I heap even greater contempt on Sen. John McCain. Having been a POW, he should know better.
These attacks are unsympathetic, unpatriotic, un-American, and certainly un-Christian.
David F. Denes
What happened to females’ freedoms
When did the Republican Party become a party of greater regulation? Historically, the GOP has always opposed greater regulation of carbon emissions through the Environmental Protection Agency.
Republicans have rallied against funding the 2010 Healthy Hunger-Free Kids Act, citing it as an unnecessary cost on schools.
And yet, look at Ohio House Bill 351 to see the opposite position on health-care for women.
Republicans trust CEOs and small business owners to make appropriate decisions for their businesses, but they suddenly cannot trust doctors to help patients make appropriate decisions. To ban the most effective and long-term birth control option available to women smacks of irrational politics, far removed from pragmatic Republican policies of yesteryear.
Let’s take a step back and realize who is trying to push for greater regulation, without being medical doctors.
If women of lower socioeconomic status have their options taken away and run a higher risk of pregnancy, does that not increase welfare spending in the long-term?
Instead of looking to the long-term to reduce the welfare burden on taxpayers, Republicans have started to slash the power of doctors to make responsible decisions with female patients.
Remember, it was a Republican president who signed Title X to help women of lower socioeconomic position regulate their family planning.
Statistically speaking, a child born into poverty has a much higher probability of falling into poor educational systems, crime, domestic violence and perpetuating the cycle of irresponsible family planning.
That only serves to further the cycle of poverty among already struggling communities.
I would urge both sides of the aisle in Columbus, as well as my fellow Ohioans, to stand against H.B. 351. It is unnecessary at best,and harmful at its worst.
Andrew S. Golden
Hardly a matter of ceremony
A recent visit to the First Baptist Church in America in Providence, R.I,, founded 1638, reminded me that my fellow Christians have lost their way concerning matters of church and state.
Writers to this newspaper proclaiming that prayers before civil assemblies are a sacred right guaranteed by the First Amendment fail to understand both the power of prayer and its sacred purpose.
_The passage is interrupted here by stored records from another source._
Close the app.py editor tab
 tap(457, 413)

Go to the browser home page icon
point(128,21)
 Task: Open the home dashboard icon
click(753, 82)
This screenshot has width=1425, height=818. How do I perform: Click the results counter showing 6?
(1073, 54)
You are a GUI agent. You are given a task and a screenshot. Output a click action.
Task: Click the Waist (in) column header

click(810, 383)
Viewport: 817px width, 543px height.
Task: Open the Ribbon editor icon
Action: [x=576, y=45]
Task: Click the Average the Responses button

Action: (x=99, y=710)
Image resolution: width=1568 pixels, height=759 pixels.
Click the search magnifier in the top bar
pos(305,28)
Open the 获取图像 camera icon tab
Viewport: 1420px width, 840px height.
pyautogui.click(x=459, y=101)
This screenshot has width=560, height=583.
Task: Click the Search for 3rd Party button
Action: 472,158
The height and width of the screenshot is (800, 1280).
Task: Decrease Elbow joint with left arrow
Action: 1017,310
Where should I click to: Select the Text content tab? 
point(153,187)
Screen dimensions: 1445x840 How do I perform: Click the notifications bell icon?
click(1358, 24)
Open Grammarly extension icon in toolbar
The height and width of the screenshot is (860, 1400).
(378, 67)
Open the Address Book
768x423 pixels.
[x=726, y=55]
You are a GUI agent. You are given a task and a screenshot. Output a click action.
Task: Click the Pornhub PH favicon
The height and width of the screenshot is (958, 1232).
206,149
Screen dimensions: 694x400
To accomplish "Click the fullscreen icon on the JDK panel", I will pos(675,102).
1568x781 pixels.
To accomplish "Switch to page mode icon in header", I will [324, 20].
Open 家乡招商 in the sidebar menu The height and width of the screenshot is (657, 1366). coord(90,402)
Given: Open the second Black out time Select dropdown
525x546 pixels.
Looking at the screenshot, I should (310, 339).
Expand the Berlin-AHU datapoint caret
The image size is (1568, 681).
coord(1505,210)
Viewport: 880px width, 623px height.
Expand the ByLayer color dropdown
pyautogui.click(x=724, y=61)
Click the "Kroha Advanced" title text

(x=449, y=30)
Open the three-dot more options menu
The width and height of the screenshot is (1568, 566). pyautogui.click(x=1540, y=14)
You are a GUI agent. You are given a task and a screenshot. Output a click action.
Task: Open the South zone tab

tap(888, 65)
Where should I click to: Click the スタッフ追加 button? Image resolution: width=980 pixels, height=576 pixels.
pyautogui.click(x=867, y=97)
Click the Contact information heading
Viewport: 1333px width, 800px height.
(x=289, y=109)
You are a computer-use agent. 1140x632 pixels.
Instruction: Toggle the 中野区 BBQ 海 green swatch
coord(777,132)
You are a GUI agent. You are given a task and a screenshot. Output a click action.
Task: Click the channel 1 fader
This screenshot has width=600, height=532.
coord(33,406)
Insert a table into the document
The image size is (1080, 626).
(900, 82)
We who pray do so in the expectation that God listens.
The decision by the Supreme Court on the town of Greece’s invocational prayer should be especially offensive to Christians, precisely because if the solicitor and Justice Anthony Kennedy are to believed, “it is only ceremonial.”
It is selfish and imprudent to assert for those who believe no such power can silently sit by as if it is pure ceremony.
When a Wiccan gets a chance to open a meeting, or worse, an atheist, with some invocation of spirits or some nonsense about the absence of a creator, who will be the offended ones? Not God, of course, because He knows full well our foolishness.